## Goal of the exercise
The records beneath should be restated word for word.

(Saved entries)
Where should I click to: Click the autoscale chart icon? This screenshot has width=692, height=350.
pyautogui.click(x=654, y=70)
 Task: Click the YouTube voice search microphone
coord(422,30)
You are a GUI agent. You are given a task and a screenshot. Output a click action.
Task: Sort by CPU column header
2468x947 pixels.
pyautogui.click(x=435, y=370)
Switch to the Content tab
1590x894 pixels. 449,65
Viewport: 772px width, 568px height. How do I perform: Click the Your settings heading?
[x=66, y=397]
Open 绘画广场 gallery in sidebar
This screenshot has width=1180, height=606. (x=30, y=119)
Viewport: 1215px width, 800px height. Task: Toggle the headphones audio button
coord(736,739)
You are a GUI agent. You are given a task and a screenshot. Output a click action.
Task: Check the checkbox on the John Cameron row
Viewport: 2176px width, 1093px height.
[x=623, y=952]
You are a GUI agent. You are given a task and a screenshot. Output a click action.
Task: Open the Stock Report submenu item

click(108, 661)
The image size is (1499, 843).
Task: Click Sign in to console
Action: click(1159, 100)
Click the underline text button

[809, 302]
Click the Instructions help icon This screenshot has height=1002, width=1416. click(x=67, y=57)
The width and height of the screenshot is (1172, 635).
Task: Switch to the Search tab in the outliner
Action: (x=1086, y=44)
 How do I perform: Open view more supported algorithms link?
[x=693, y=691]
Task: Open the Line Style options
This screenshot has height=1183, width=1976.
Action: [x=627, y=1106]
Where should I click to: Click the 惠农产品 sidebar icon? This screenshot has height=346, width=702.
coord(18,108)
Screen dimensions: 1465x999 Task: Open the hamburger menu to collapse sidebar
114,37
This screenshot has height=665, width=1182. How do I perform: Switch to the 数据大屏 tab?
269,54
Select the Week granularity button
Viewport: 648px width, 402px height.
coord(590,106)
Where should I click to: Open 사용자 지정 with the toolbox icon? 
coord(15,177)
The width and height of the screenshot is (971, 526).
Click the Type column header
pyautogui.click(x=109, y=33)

## Output
Where should I click to: Click the autoscale chart icon? This screenshot has width=692, height=350.
pyautogui.click(x=654, y=70)
 Task: Click the YouTube voice search microphone
coord(422,30)
You are a GUI agent. You are given a task and a screenshot. Output a click action.
Task: Sort by CPU column header
2468x947 pixels.
pyautogui.click(x=435, y=370)
Switch to the Content tab
1590x894 pixels. 449,65
Viewport: 772px width, 568px height. How do I perform: Click the Your settings heading?
[x=66, y=397]
Open 绘画广场 gallery in sidebar
This screenshot has width=1180, height=606. (x=30, y=119)
Viewport: 1215px width, 800px height. Task: Toggle the headphones audio button
coord(736,739)
You are a GUI agent. You are given a task and a screenshot. Output a click action.
Task: Check the checkbox on the John Cameron row
Viewport: 2176px width, 1093px height.
[x=623, y=952]
You are a GUI agent. You are given a task and a screenshot. Output a click action.
Task: Open the Stock Report submenu item

click(108, 661)
The image size is (1499, 843).
Task: Click Sign in to console
Action: click(1159, 100)
Click the underline text button

[809, 302]
Click the Instructions help icon This screenshot has height=1002, width=1416. click(x=67, y=57)
The width and height of the screenshot is (1172, 635).
Task: Switch to the Search tab in the outliner
Action: (x=1086, y=44)
 How do I perform: Open view more supported algorithms link?
[x=693, y=691]
Task: Open the Line Style options
This screenshot has height=1183, width=1976.
Action: [x=627, y=1106]
Where should I click to: Click the 惠农产品 sidebar icon? This screenshot has height=346, width=702.
coord(18,108)
Screen dimensions: 1465x999 Task: Open the hamburger menu to collapse sidebar
114,37
This screenshot has height=665, width=1182. How do I perform: Switch to the 数据大屏 tab?
269,54
Select the Week granularity button
Viewport: 648px width, 402px height.
coord(590,106)
Where should I click to: Open 사용자 지정 with the toolbox icon? 
coord(15,177)
The width and height of the screenshot is (971, 526).
Click the Type column header
pyautogui.click(x=109, y=33)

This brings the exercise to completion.